» EXERCISE DESCRIPTION: The expected output is the first line of the data below and every line after it, up to and including the line containing "Subject Index (562, 309)", each reproduced exactly.

[Records from a data collection]
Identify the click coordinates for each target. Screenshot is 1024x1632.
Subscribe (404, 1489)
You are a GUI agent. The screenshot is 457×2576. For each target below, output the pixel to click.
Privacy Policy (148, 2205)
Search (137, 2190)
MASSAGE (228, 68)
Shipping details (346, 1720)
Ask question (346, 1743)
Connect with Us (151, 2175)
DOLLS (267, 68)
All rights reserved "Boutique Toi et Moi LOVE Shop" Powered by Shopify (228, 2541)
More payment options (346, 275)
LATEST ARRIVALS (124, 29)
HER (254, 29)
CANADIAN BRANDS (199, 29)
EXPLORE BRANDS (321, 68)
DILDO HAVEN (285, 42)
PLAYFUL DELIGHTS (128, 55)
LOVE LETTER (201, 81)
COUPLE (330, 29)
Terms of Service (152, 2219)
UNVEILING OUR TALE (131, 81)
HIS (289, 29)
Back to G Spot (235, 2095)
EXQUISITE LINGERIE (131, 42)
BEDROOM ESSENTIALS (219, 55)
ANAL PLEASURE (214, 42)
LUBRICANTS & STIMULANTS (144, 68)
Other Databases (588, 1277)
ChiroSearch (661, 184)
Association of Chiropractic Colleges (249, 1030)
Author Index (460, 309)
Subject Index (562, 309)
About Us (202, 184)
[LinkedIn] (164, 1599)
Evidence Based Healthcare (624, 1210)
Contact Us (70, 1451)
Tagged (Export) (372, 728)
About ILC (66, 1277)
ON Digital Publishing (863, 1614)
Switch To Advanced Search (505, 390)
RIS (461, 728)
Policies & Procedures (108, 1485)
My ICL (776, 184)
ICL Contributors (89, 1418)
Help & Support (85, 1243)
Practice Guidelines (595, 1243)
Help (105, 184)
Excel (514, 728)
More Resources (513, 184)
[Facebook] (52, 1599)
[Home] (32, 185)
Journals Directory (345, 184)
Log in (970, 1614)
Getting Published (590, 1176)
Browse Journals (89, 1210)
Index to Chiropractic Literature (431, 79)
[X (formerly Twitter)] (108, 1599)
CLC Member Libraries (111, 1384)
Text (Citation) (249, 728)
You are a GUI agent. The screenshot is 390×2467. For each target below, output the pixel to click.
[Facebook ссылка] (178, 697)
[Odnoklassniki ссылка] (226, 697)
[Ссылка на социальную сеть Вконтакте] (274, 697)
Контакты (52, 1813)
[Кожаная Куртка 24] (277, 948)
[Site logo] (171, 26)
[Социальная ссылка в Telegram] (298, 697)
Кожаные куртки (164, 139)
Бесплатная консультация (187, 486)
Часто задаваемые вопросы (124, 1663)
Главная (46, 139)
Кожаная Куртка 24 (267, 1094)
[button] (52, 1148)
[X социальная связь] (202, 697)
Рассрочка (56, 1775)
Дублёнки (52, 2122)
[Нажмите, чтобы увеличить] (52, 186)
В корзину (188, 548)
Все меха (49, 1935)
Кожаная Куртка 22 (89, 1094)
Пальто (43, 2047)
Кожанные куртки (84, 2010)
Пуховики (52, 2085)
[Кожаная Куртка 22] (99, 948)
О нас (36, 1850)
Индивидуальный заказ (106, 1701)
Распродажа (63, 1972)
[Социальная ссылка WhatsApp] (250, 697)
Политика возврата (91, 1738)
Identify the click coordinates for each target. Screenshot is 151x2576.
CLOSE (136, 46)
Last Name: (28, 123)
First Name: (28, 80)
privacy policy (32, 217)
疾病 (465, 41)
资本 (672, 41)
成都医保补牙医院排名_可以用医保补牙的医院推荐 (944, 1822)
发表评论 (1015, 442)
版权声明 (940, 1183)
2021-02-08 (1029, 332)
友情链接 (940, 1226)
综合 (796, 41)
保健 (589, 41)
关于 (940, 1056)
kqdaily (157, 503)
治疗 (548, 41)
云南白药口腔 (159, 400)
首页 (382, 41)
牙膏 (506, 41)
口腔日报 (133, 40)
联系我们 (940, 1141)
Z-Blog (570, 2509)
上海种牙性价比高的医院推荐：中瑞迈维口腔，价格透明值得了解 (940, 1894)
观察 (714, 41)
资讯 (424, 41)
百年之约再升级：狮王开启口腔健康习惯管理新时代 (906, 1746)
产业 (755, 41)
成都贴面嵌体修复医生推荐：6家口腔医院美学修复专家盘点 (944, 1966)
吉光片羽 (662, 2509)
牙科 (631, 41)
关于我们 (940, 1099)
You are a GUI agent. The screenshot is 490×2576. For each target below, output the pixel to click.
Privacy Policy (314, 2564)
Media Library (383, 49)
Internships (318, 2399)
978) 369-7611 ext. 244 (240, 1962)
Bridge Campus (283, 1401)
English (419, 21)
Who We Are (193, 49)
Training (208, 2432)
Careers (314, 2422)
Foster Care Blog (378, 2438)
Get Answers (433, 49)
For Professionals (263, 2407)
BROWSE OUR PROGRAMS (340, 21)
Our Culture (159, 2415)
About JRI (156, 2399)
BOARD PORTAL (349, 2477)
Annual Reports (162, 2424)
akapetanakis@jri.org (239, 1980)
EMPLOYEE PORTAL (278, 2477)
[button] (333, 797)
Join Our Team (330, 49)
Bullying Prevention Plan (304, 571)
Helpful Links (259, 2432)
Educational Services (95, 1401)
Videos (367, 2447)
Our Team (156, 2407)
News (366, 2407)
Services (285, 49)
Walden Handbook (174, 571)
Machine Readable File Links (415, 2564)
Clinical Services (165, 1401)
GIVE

» EXERCISE ANSWER:
Identify the click coordinates for each target. Screenshot is 1024x1632.
Subscribe (404, 1489)
You are a GUI agent. The screenshot is 457×2576. For each target below, output the pixel to click.
Privacy Policy (148, 2205)
Search (137, 2190)
MASSAGE (228, 68)
Shipping details (346, 1720)
Ask question (346, 1743)
Connect with Us (151, 2175)
DOLLS (267, 68)
All rights reserved "Boutique Toi et Moi LOVE Shop" Powered by Shopify (228, 2541)
More payment options (346, 275)
LATEST ARRIVALS (124, 29)
HER (254, 29)
CANADIAN BRANDS (199, 29)
EXPLORE BRANDS (321, 68)
DILDO HAVEN (285, 42)
PLAYFUL DELIGHTS (128, 55)
LOVE LETTER (201, 81)
COUPLE (330, 29)
Terms of Service (152, 2219)
UNVEILING OUR TALE (131, 81)
HIS (289, 29)
Back to G Spot (235, 2095)
EXQUISITE LINGERIE (131, 42)
BEDROOM ESSENTIALS (219, 55)
ANAL PLEASURE (214, 42)
LUBRICANTS & STIMULANTS (144, 68)
Other Databases (588, 1277)
ChiroSearch (661, 184)
Association of Chiropractic Colleges (249, 1030)
Author Index (460, 309)
Subject Index (562, 309)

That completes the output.